───── Recorded data ─────
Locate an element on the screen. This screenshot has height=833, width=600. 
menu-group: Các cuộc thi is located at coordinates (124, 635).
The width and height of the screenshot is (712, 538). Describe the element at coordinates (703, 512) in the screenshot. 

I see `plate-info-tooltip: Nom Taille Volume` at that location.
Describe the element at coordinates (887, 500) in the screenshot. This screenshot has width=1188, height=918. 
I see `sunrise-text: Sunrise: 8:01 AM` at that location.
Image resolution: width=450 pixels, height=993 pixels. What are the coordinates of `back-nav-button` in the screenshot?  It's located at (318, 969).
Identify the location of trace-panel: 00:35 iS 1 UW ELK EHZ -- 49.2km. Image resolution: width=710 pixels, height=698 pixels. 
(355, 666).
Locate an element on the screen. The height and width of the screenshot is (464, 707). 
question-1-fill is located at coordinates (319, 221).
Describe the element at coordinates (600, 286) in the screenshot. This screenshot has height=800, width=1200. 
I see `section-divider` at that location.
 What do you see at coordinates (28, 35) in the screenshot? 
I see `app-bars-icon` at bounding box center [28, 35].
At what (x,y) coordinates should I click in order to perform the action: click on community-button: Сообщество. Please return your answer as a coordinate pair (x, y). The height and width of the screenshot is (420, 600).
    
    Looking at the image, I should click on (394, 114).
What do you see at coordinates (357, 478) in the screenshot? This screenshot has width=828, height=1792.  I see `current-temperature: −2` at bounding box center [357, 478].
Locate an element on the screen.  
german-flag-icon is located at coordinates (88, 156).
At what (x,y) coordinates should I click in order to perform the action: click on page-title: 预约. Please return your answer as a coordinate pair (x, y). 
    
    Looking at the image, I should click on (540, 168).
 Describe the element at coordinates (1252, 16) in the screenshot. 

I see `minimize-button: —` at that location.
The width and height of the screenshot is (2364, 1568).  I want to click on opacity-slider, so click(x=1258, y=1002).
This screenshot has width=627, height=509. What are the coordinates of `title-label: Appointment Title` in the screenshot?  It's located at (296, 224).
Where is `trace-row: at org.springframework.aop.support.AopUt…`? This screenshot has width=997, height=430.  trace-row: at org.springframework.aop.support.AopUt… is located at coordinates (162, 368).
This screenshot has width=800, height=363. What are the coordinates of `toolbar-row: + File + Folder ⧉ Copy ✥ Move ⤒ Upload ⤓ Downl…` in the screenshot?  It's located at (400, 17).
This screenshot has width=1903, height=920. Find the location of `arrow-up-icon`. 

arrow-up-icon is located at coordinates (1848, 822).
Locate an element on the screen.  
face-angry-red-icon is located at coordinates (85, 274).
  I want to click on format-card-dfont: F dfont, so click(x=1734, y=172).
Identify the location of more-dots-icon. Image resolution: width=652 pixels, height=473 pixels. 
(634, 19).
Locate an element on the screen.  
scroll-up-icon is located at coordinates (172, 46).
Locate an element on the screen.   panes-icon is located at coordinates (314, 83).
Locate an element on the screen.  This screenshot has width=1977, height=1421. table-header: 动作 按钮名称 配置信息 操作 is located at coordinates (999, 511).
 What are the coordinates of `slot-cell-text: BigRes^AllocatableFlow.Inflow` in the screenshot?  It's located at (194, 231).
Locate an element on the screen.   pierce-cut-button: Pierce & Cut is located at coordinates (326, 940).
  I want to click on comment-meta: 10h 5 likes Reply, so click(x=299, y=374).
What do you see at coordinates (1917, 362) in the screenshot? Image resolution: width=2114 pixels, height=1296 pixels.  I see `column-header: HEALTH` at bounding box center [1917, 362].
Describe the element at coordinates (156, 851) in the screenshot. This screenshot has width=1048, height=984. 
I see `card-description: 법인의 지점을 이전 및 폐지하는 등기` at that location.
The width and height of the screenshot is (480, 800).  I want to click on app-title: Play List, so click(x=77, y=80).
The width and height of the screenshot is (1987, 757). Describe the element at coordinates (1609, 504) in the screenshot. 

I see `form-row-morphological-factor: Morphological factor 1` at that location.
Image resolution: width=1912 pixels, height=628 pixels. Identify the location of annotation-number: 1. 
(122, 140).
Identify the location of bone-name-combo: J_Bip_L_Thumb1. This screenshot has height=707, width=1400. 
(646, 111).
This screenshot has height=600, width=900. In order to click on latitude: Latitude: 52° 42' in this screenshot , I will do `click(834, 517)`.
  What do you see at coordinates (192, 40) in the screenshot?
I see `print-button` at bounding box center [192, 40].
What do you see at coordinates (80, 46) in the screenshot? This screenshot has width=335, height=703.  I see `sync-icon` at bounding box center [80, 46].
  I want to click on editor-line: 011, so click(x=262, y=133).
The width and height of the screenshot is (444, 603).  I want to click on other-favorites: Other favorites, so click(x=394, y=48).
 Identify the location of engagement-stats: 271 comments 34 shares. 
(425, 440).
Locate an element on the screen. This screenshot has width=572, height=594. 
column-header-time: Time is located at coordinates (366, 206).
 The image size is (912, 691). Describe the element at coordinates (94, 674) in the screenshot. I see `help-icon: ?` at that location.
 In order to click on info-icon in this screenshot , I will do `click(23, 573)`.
─────
**Task prompt**
Please rewrite the listing above as a numbered list, leaving out the blank lines.

**Worked solution**
1. Locate an element on the screen. This screenshot has height=833, width=600. 
2. menu-group: Các cuộc thi is located at coordinates (124, 635).
3. The width and height of the screenshot is (712, 538). Describe the element at coordinates (703, 512) in the screenshot. 
4. I see `plate-info-tooltip: Nom Taille Volume` at that location.
5. Describe the element at coordinates (887, 500) in the screenshot. This screenshot has width=1188, height=918. 
6. I see `sunrise-text: Sunrise: 8:01 AM` at that location.
7. Image resolution: width=450 pixels, height=993 pixels. What are the coordinates of `back-nav-button` in the screenshot?  It's located at (318, 969).
8. Identify the location of trace-panel: 00:35 iS 1 UW ELK EHZ -- 49.2km. Image resolution: width=710 pixels, height=698 pixels. 
9. (355, 666).
10. Locate an element on the screen. The height and width of the screenshot is (464, 707). 
11. question-1-fill is located at coordinates (319, 221).
12. Describe the element at coordinates (600, 286) in the screenshot. This screenshot has height=800, width=1200. 
13. I see `section-divider` at that location.
14.  What do you see at coordinates (28, 35) in the screenshot? 
15. I see `app-bars-icon` at bounding box center [28, 35].
16. At what (x,y) coordinates should I click in order to perform the action: click on community-button: Сообщество. Please return your answer as a coordinate pair (x, y). The height and width of the screenshot is (420, 600).
17.     Looking at the image, I should click on (394, 114).
18. What do you see at coordinates (357, 478) in the screenshot? This screenshot has width=828, height=1792.  I see `current-temperature: −2` at bounding box center [357, 478].
19. Locate an element on the screen.  
20. german-flag-icon is located at coordinates (88, 156).
21. At what (x,y) coordinates should I click in order to perform the action: click on page-title: 预约. Please return your answer as a coordinate pair (x, y). 
22.     Looking at the image, I should click on (540, 168).
23.  Describe the element at coordinates (1252, 16) in the screenshot. 
24. I see `minimize-button: —` at that location.
25. The width and height of the screenshot is (2364, 1568).  I want to click on opacity-slider, so click(x=1258, y=1002).
26. This screenshot has width=627, height=509. What are the coordinates of `title-label: Appointment Title` in the screenshot?  It's located at (296, 224).
27. Where is `trace-row: at org.springframework.aop.support.AopUt…`? This screenshot has width=997, height=430.  trace-row: at org.springframework.aop.support.AopUt… is located at coordinates (162, 368).
28. This screenshot has width=800, height=363. What are the coordinates of `toolbar-row: + File + Folder ⧉ Copy ✥ Move ⤒ Upload ⤓ Downl…` in the screenshot?  It's located at (400, 17).
29. This screenshot has width=1903, height=920. Find the location of `arrow-up-icon`. 
30. arrow-up-icon is located at coordinates (1848, 822).
31. Locate an element on the screen.  
32. face-angry-red-icon is located at coordinates (85, 274).
33.   I want to click on format-card-dfont: F dfont, so click(x=1734, y=172).
34. Identify the location of more-dots-icon. Image resolution: width=652 pixels, height=473 pixels. 
35. (634, 19).
36. Locate an element on the screen.  
37. scroll-up-icon is located at coordinates (172, 46).
38. Locate an element on the screen.   panes-icon is located at coordinates (314, 83).
39. Locate an element on the screen.  This screenshot has width=1977, height=1421. table-header: 动作 按钮名称 配置信息 操作 is located at coordinates (999, 511).
40.  What are the coordinates of `slot-cell-text: BigRes^AllocatableFlow.Inflow` in the screenshot?  It's located at (194, 231).
41. Locate an element on the screen.   pierce-cut-button: Pierce & Cut is located at coordinates (326, 940).
42.   I want to click on comment-meta: 10h 5 likes Reply, so click(x=299, y=374).
43. What do you see at coordinates (1917, 362) in the screenshot? Image resolution: width=2114 pixels, height=1296 pixels.  I see `column-header: HEALTH` at bounding box center [1917, 362].
44. Describe the element at coordinates (156, 851) in the screenshot. This screenshot has width=1048, height=984. 
45. I see `card-description: 법인의 지점을 이전 및 폐지하는 등기` at that location.
46. The width and height of the screenshot is (480, 800).  I want to click on app-title: Play List, so click(x=77, y=80).
47. The width and height of the screenshot is (1987, 757). Describe the element at coordinates (1609, 504) in the screenshot. 
48. I see `form-row-morphological-factor: Morphological factor 1` at that location.
49. Image resolution: width=1912 pixels, height=628 pixels. Identify the location of annotation-number: 1. 
50. (122, 140).
51. Identify the location of bone-name-combo: J_Bip_L_Thumb1. This screenshot has height=707, width=1400. 
52. (646, 111).
53. This screenshot has height=600, width=900. In order to click on latitude: Latitude: 52° 42' in this screenshot , I will do `click(834, 517)`.
54.   What do you see at coordinates (192, 40) in the screenshot?
55. I see `print-button` at bounding box center [192, 40].
56. What do you see at coordinates (80, 46) in the screenshot? This screenshot has width=335, height=703.  I see `sync-icon` at bounding box center [80, 46].
57.   I want to click on editor-line: 011, so click(x=262, y=133).
58. The width and height of the screenshot is (444, 603).  I want to click on other-favorites: Other favorites, so click(x=394, y=48).
59.  Identify the location of engagement-stats: 271 comments 34 shares. 
60. (425, 440).
61. Locate an element on the screen. This screenshot has width=572, height=594. 
62. column-header-time: Time is located at coordinates (366, 206).
63.  The image size is (912, 691). Describe the element at coordinates (94, 674) in the screenshot. I see `help-icon: ?` at that location.
64.  In order to click on info-icon in this screenshot , I will do `click(23, 573)`.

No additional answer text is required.